Peut-on calculer le bien-être au travail ou, au contraire, un niveau de stress ? C’est tout l’enjeu de mesure de la performance sociale d’une entreprise. A l’instar des indicateurs de performance économique, les éléments quantitatifs et qualitatifs intégrant ce volet d’efficience indiquent non seulement le climat social d’une organisation mais aussi l’impact des mesures prises sur la performance globale de l’entreprise. Zoom sur les principaux indicateurs de mesure de la performance sociale ! 

Les indicateurs qualitatifs de la performance sociale : la mesure des ressentis

La mesure de la performance sociale d’une entreprise induit de s’intéresser à l’une des principales caractéristiques de l’être humain : le ressenti.

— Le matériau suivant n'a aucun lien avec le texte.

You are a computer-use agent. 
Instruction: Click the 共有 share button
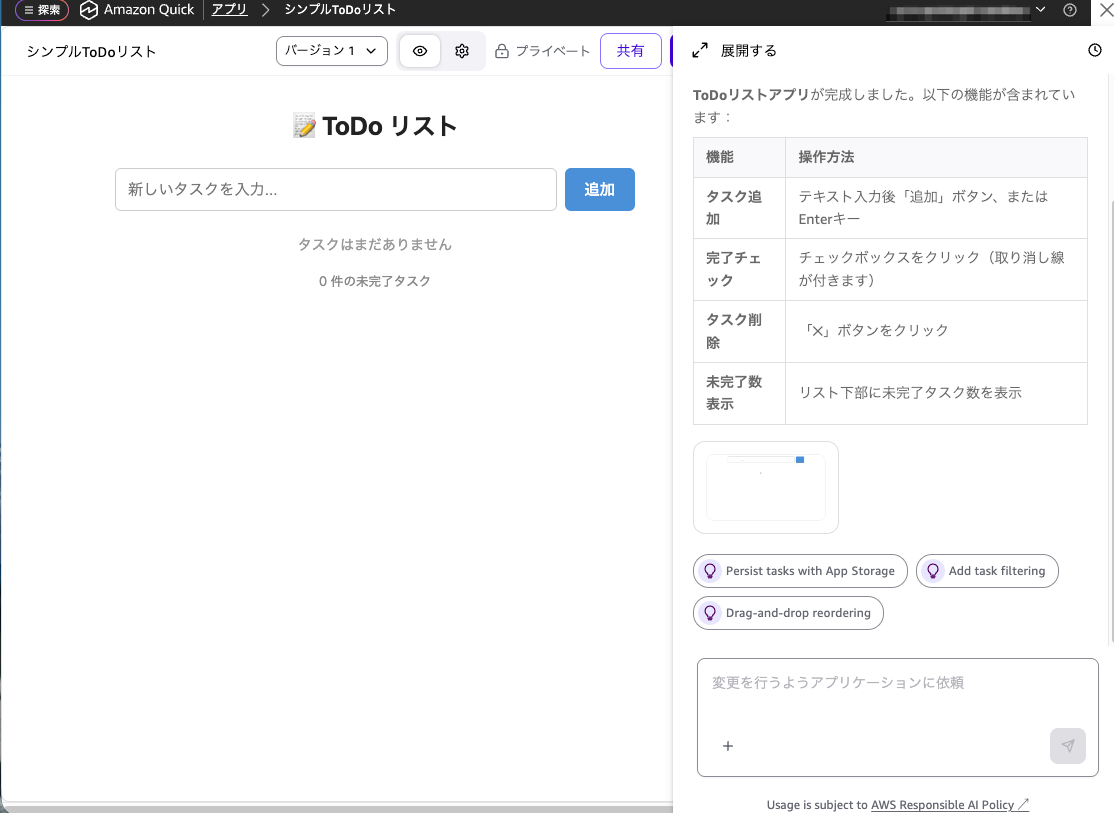[631, 50]
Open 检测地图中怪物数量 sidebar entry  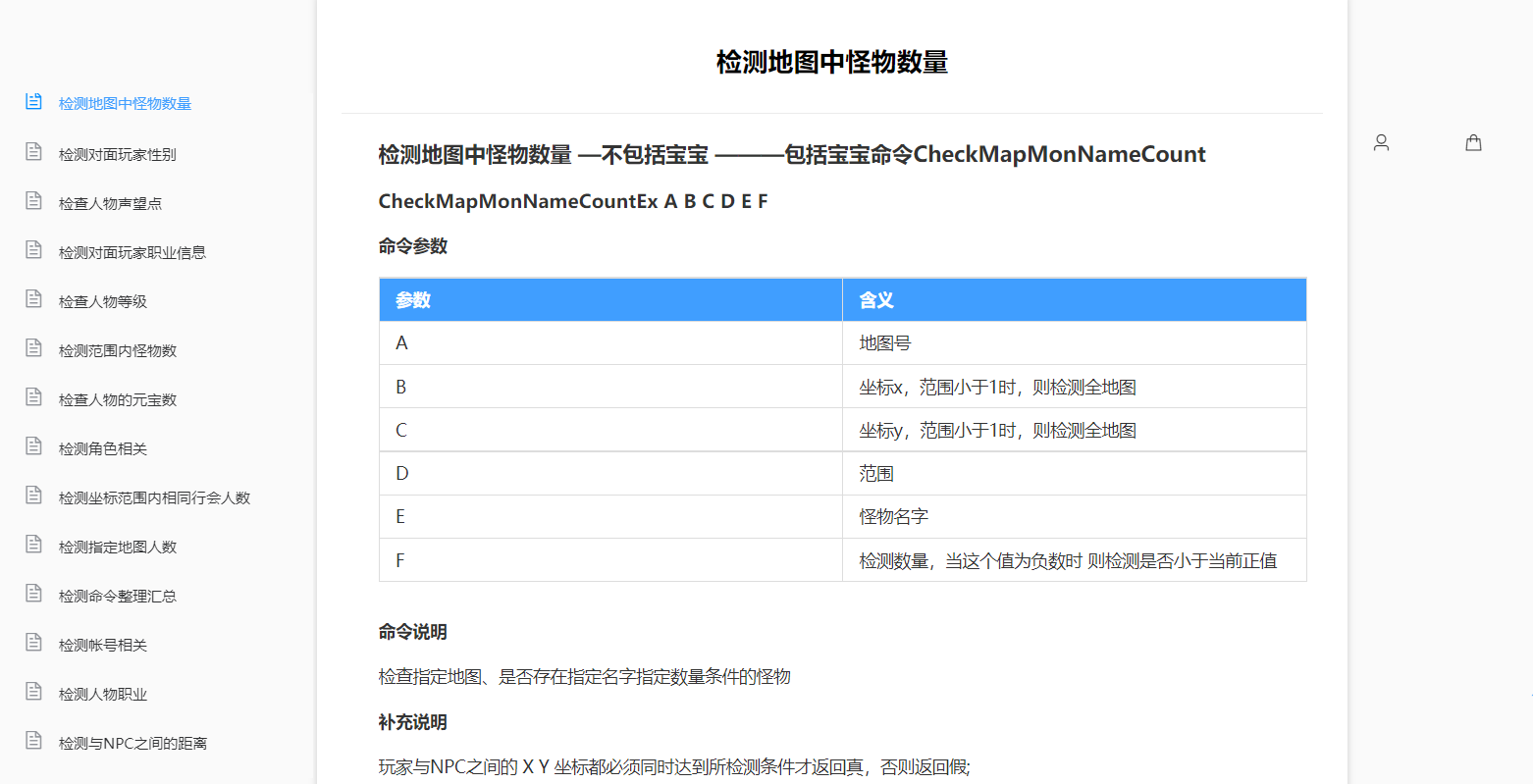(125, 104)
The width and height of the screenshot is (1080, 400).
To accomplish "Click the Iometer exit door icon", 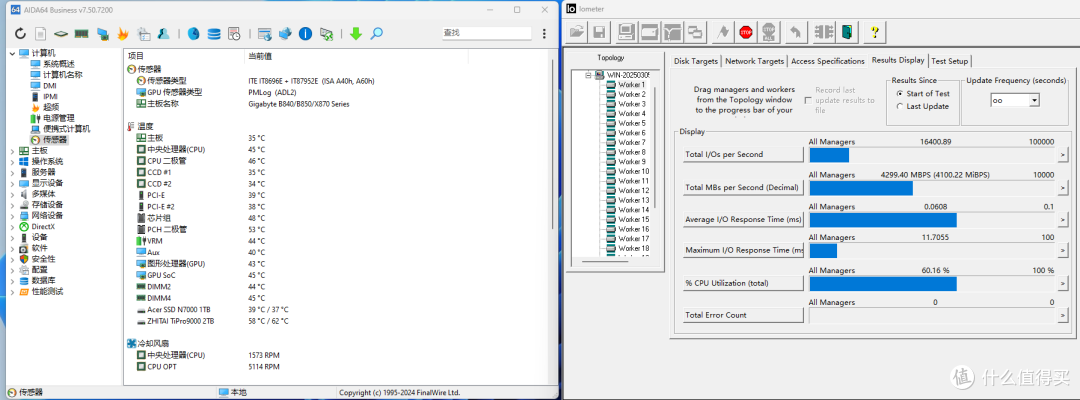I will point(847,32).
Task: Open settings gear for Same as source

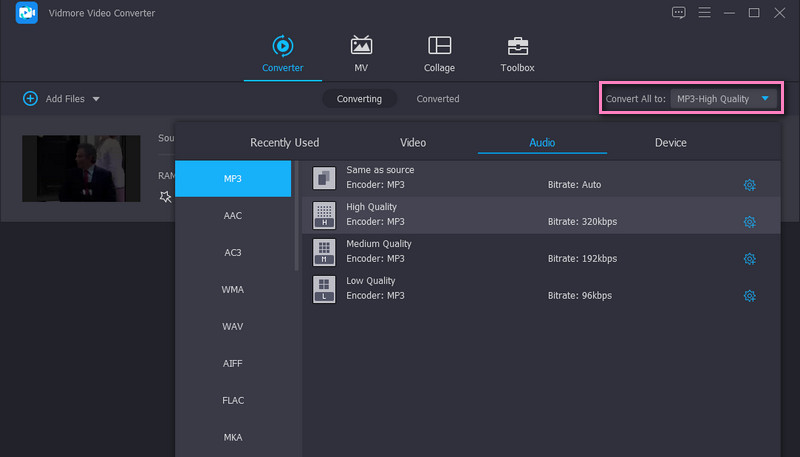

Mesure complexe s’il en est, s’attaquer au champ des émotions requiert une part non négligeable de subjectivité. 

De nouveaux outils, élaborés en partenariat avec le corps scientifique, permettent aujourd’hui de relever ce défi en mettant à disposition des organisations une méthode d’écoute active des collaborateurs. 

Si chaque expérience collaborateur peut sembler unique, il est toutefois possible d’objectiver le subjectif. Au travers de la mesure des ressentis de chacun des membres d’une organisation apparaît une évaluation commune du climat social régnant dans l’entreprise. 

La collecte et l’analyse des ressentis des collaborateurs passent par l’utilisation de questionnaires multiples :  baromètres de l’humeur, sondages ad hoc liés à un événement spécifique ou encore, la captation du ressenti en continu pour améliorer durablement la Qualité de Vie au Travail.

‘’ 70% des ETI ont aujourd’hui engagé une mue digitale, contre 53% des PME et 33% des TPE ’’

Les indicateurs quantitatifs de la performance sociale : l’analytique RH

D’autres éléments entrent en compte dans la mesure de la performance sociale de l’entreprise. Quels sont les indicateurs quantitatifs à intégrer à son tableau de bord RH ?

Les indicateurs RH à suivre :

  • Indicateurs socio-démographiques : nombre de salariés, âge moyen, ratio hommes/femme, diversité, ancienneté ;
  • Indicateurs de structure : la répartition des CDD/CDI et prestataires ponctuels ainsi que de la présence de stagiaires et d’alternants ;
  • Indicateur de recrutement et rétention : taux d’embauche, taux de roulement, départs volontaires et involontaires, taux d’absentéisme ;
  • Indicateurs de formation et développement : nombre de collaborateurs ayant effectué une formation sur la période étudiée et volume d’heures

Si ces derniers éléments chiffrés sont plus couramment intégrés aux KPI RH, ils n’apportent qu’une partie de la mesure du capital humain. C’est bien la combinaison d’éléments purement statistiques avec la prise en compte des ressentis des salariés qui permet de mieux comprendre et d’agir en continu sur l’amélioration de la performance globale de l’organisation. Qu’il s’agisse de la productivité des collaborateurs, de leur engagement dans l’entreprise, l’Humain est au centre névralgique de l’entreprise. Charge à lui d’infléchir les courbes.